Supplied data:
* * * * * * *

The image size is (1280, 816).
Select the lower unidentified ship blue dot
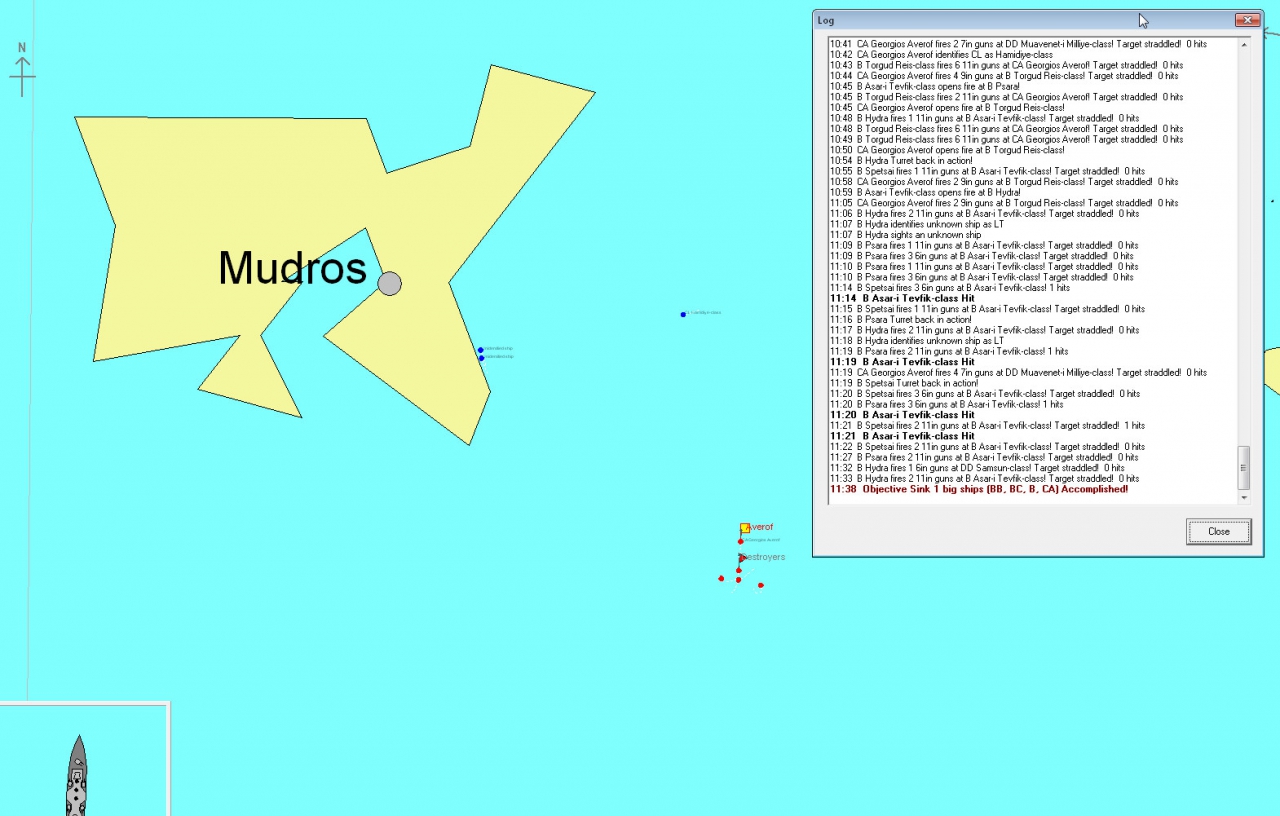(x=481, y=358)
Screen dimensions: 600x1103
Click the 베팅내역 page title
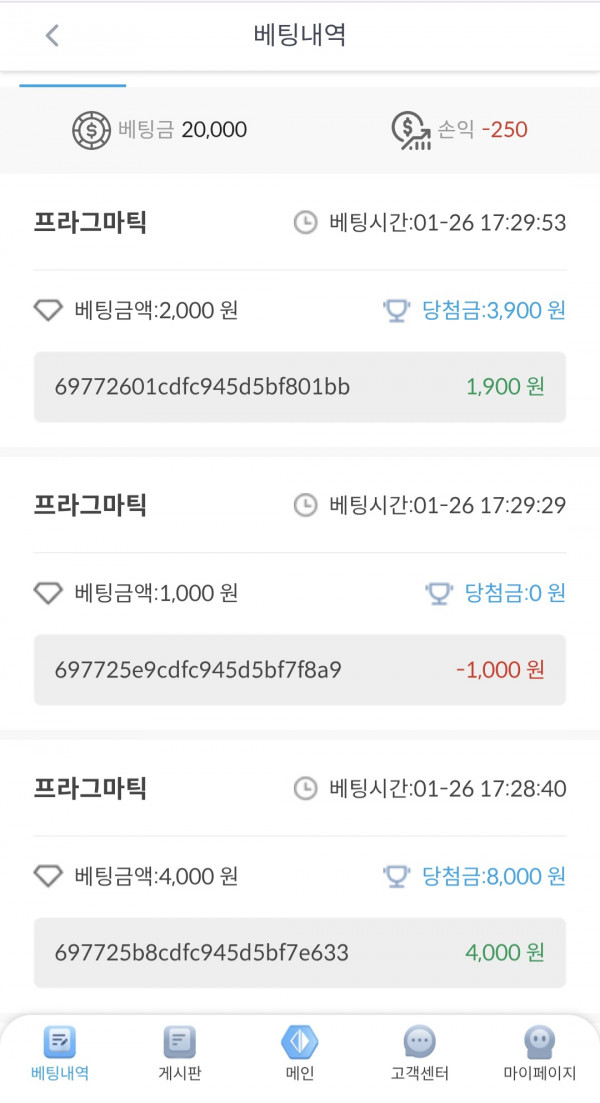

* * * * * * *

Exercise requirements: Every line above needs to be written out again as it stands. Pictures do not belong in the copy.

Answer space:
The image size is (1280, 816).
Select the lower unidentified ship blue dot
(x=481, y=358)
Screen dimensions: 600x1103
Click the 베팅내역 page title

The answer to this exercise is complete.